Bolívar es uno de los territorios más antiguos y representativos de Colombia. Su historia se remonta a 1533, cuando Pedro de Heredia desembarcó en la bahía de Cartagena para fundar la provincia que daría origen a este departamento. Desde entonces, Bolívar ha atravesado los distintos sistemas de gobierno del país —provincia, estado soberano y departamento—, mientras cambiaba de nombre y de extensión, hasta consolidarse, tras varias desagregaciones, en el territorio que se conoce hoy. (Lea también:Bolívar está en ti llega a los aeropuertos de las principales ciudades de Colombia)
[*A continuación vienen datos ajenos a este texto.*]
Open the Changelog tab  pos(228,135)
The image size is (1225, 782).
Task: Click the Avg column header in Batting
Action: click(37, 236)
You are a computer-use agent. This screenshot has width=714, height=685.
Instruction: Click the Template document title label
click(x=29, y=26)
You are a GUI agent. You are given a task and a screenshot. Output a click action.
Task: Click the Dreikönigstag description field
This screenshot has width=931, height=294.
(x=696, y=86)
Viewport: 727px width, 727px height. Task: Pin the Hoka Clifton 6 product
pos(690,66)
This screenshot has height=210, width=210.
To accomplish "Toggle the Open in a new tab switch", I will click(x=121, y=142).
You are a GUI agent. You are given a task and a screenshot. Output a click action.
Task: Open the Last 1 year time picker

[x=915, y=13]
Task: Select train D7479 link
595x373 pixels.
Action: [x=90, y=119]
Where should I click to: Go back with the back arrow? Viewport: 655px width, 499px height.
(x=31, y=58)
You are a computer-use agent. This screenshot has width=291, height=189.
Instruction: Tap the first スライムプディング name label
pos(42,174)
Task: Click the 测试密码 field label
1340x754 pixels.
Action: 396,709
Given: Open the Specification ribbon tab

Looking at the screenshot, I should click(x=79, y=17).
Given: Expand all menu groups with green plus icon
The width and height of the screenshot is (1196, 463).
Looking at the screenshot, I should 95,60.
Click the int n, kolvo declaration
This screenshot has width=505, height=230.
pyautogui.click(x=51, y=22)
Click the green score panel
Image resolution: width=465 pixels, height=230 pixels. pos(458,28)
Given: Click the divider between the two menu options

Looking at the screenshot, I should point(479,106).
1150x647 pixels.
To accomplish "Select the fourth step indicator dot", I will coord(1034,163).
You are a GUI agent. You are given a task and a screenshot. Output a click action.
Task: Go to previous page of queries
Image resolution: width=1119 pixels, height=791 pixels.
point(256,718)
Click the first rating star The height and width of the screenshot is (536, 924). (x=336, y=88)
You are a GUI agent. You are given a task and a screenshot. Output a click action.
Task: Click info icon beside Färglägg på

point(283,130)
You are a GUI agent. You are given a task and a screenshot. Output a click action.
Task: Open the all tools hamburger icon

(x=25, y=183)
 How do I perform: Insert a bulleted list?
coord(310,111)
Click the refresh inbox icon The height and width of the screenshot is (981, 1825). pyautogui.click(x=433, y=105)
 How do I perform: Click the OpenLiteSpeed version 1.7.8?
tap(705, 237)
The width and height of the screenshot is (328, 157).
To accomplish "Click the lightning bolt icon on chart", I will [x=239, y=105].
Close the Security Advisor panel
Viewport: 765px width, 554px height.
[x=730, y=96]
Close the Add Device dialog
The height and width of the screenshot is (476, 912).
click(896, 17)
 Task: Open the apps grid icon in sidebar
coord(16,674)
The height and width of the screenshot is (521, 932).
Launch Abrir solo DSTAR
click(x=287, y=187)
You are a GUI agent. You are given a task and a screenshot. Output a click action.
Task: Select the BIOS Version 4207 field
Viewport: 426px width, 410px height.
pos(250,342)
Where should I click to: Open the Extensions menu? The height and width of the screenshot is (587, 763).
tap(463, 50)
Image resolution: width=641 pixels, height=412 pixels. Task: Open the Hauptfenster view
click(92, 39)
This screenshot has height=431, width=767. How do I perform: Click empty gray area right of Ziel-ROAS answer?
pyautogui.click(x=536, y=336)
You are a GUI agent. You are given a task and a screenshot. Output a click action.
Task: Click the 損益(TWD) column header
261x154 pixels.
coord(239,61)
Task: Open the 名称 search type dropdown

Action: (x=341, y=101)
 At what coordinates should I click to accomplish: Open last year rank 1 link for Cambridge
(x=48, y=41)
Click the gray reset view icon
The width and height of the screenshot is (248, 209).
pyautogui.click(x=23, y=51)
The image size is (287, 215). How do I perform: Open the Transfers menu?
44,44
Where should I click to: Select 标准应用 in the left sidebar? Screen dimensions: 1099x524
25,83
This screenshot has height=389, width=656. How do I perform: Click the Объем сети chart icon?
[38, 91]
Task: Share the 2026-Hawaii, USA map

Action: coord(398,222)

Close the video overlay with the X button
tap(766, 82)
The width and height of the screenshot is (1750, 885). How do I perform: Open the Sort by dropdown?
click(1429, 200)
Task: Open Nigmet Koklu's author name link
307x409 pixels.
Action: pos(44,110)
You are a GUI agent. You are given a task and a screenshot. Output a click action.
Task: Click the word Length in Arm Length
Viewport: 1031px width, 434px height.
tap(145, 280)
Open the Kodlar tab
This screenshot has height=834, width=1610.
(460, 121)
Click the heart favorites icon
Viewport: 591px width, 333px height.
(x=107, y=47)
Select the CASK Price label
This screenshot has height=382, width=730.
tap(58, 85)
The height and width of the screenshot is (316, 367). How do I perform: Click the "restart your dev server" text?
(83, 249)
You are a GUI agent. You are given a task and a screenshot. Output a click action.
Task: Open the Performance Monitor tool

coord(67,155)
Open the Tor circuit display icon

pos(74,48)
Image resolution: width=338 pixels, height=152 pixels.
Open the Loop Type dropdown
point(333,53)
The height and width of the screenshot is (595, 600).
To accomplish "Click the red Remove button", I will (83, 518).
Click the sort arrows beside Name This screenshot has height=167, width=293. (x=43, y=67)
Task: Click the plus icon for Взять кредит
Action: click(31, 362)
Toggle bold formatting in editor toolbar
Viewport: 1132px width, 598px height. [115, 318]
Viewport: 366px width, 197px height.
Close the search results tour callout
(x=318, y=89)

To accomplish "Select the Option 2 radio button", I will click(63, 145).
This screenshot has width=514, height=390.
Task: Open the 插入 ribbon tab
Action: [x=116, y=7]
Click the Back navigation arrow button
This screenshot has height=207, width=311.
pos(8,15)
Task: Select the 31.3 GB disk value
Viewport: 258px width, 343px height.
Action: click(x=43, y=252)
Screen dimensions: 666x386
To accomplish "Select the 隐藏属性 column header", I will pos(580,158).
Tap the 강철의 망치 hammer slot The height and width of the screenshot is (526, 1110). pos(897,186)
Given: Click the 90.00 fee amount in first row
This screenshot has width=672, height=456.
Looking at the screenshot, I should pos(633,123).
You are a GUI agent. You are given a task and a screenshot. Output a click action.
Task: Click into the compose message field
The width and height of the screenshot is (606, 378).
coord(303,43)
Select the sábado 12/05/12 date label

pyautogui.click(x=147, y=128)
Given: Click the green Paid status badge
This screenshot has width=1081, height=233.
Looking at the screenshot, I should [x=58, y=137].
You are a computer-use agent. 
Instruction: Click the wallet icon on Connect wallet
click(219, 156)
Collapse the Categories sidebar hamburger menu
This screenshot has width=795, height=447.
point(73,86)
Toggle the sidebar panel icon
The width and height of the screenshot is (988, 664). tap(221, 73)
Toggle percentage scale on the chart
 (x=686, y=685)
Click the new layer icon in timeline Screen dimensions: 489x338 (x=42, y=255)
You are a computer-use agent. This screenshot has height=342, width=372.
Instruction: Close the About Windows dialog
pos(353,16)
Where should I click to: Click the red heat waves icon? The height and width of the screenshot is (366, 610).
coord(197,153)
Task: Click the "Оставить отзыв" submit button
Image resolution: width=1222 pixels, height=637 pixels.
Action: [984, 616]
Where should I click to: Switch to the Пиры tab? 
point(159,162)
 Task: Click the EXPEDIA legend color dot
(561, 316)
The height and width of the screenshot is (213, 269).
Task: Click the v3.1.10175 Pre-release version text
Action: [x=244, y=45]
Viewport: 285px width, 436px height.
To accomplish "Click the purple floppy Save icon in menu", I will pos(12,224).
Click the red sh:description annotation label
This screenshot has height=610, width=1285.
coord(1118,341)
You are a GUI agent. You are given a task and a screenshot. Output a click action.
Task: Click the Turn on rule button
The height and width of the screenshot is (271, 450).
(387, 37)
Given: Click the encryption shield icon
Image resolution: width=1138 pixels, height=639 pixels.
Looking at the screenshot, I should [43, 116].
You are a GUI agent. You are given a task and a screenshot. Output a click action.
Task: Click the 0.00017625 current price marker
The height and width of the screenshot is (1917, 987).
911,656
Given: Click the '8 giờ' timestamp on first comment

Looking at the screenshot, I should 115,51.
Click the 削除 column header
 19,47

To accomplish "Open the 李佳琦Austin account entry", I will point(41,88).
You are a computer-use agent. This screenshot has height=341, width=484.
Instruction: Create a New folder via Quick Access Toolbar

Un territorio diverso y estratégico
Con una extensión de 25.978 kilómetros cuadrados y una población cercana a los 2,08 millones de habitantes, según cifras del Departamento Administrativo Nacional de Estadística (DANE), Bolívar está conformado por 46 municipios que representan un amplio mosaico humano y geográfico. En su territorio confluyen costas caribeñas, islas, ciénagas, ríos, sabanas y zonas montañosas, lo que lo convierte en uno de los departamentos con mayor diversidad natural del país.

Aunque la mayor parte de su población se concentra en Cartagena, su capital histórica y cultural, la identidad de Bolívar también se construye en los municipios ribereños del río Magdalena, en los pueblos de los Montes de María, en la sabana central y en el sur del departamento, bajo la influencia de la serranía de San Lucas.
Departamento de Bolívar, identidad, memoria y tradición
Recorrer Bolívar es acercarse a un universo de tradiciones ancestrales, comunidades afrodescendientes, herencias indígenas y expresiones culturales mestizas que conviven en la vida cotidiana. De sus paisajes nacen historias que conectan el mar y el río, la ciudad y el campo, la modernidad y la tradición. (También te puede interesar: Bolívar: un territorio contado en crónicas y fotografías únicas)
Bautizado en honor al Libertador Simón Bolívar en 1857, este departamento ha sido construido por generaciones de habitantes que han tejido una identidad compleja, diversa y en constante transformación, donde la memoria colectiva se renueva día a día.